* DOCUMENT TEXT *
A Python utility library for streamlined Large Language Model interactions with unified API and conversation management.

These details have not been verified by PyPI

Project links

Project description

hbllmutils

PyPI - Python Version PyPI - Implementation PyPI - Downloads

Loc Comments

GitHub commit activity

hbllmutils is a Python utility library designed to streamline interactions with Large Language Models (LLMs) by providing robust configuration management, a unified API for OpenAI-compatible endpoints, and intuitive conversation history handling.

Features

Flexible LLM Configuration: Easily manage multiple LLM API endpoints and models through a simple YAML configuration file (.llmconfig.yaml), supporting default and fallback settings.
OpenAI-Compatible API: Interact with various LLM providers that adhere to the OpenAI API specification, offering both synchronous and asynchronous request methods.
Streaming Responses: Efficiently handle streaming responses from LLMs, including optional extraction of reasoning content.
Conversation History Management: Build and maintain complex conversation histories with support for different roles (system, user, assistant) and multimodal content (text, images).
Extensible Design: Built with extensibility in mind, allowing for easy integration of new models or custom behaviors.

Installation

You can simply install it with the pip command line from the official PyPI site.

pip install hbllmutils

For more information about installation, you can refer to the Installation Guide.

Configuration: `.llmconfig.yaml`

The library uses a .llmconfig.yaml file to manage your LLM API credentials and model configurations. This file can be placed in your project's root directory or specified explicitly. Below is an example configuration demonstrating how to set up multiple API providers and define models, including default and fallback options.

* THE PROBLEM *
Copy the part of the hbllmutils page that opens with the words containing "Loc Comments" and closes with "asynchronous request methods.". The lines after this come from a different source.

* SUPPLIED RECORDS *

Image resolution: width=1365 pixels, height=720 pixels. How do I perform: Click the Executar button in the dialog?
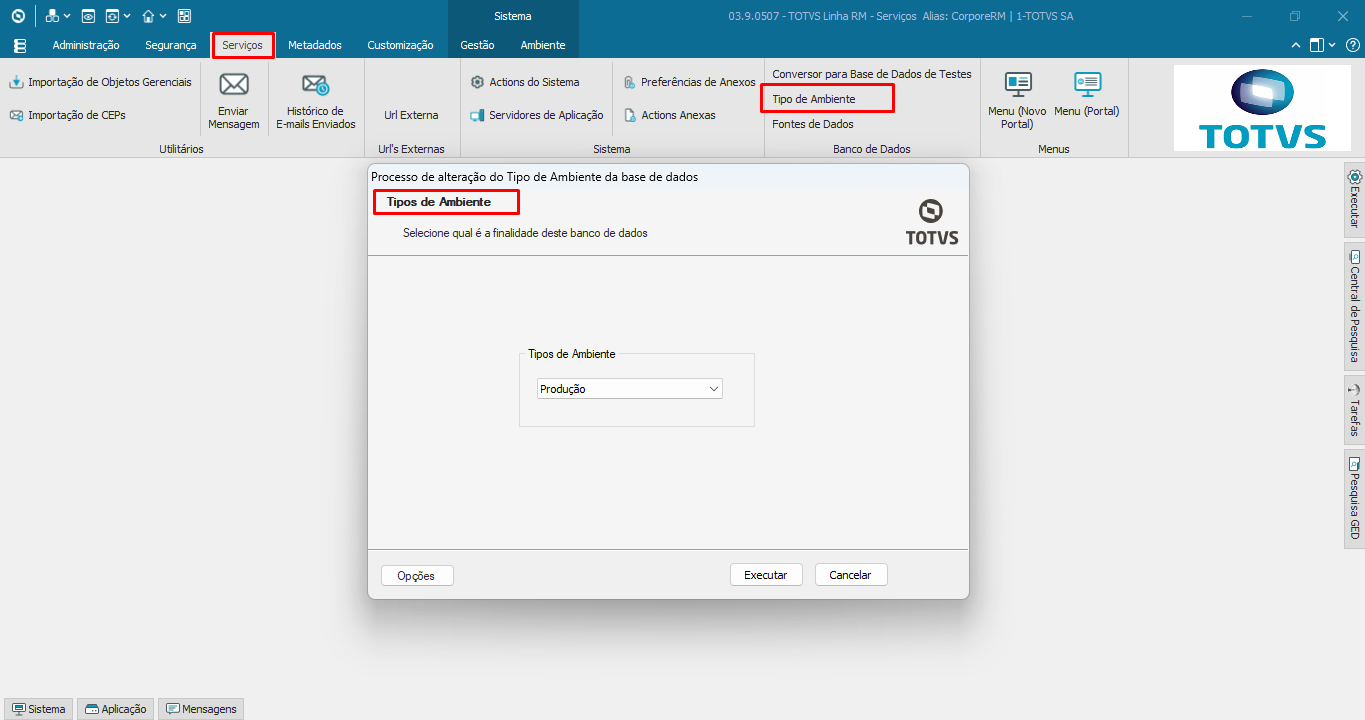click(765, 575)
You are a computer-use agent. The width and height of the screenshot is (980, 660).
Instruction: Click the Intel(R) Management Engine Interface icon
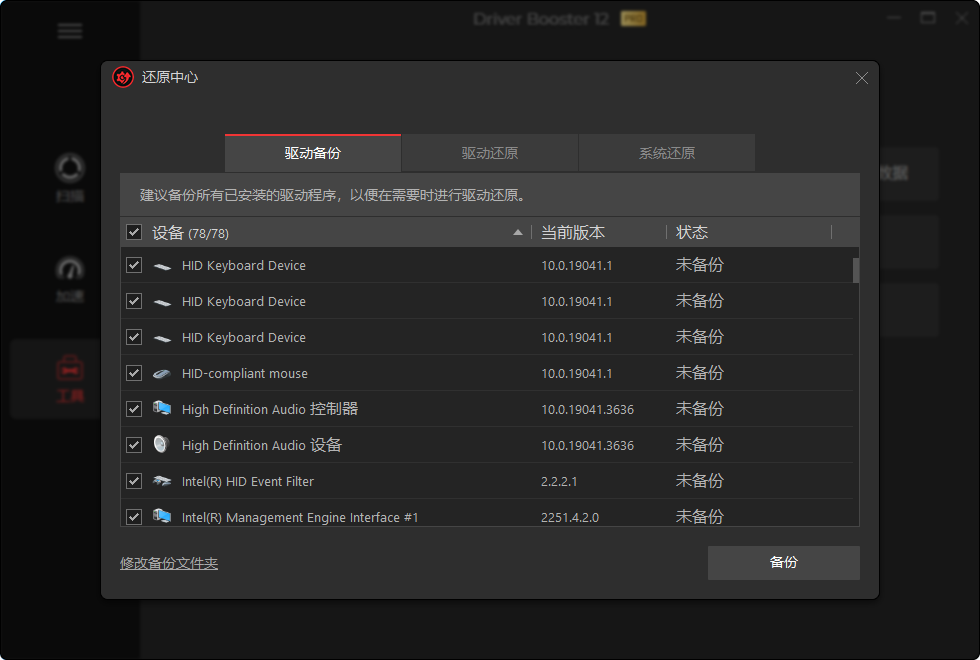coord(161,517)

* SOLUTION *
Loc Comments

GitHub commit activity

hbllmutils is a Python utility library designed to streamline interactions with Large Language Models (LLMs) by providing robust configuration management, a unified API for OpenAI-compatible endpoints, and intuitive conversation history handling.

Features

Flexible LLM Configuration: Easily manage multiple LLM API endpoints and models through a simple YAML configuration file (.llmconfig.yaml), supporting default and fallback settings.
OpenAI-Compatible API: Interact with various LLM providers that adhere to the OpenAI API specification, offering both synchronous and asynchronous request methods.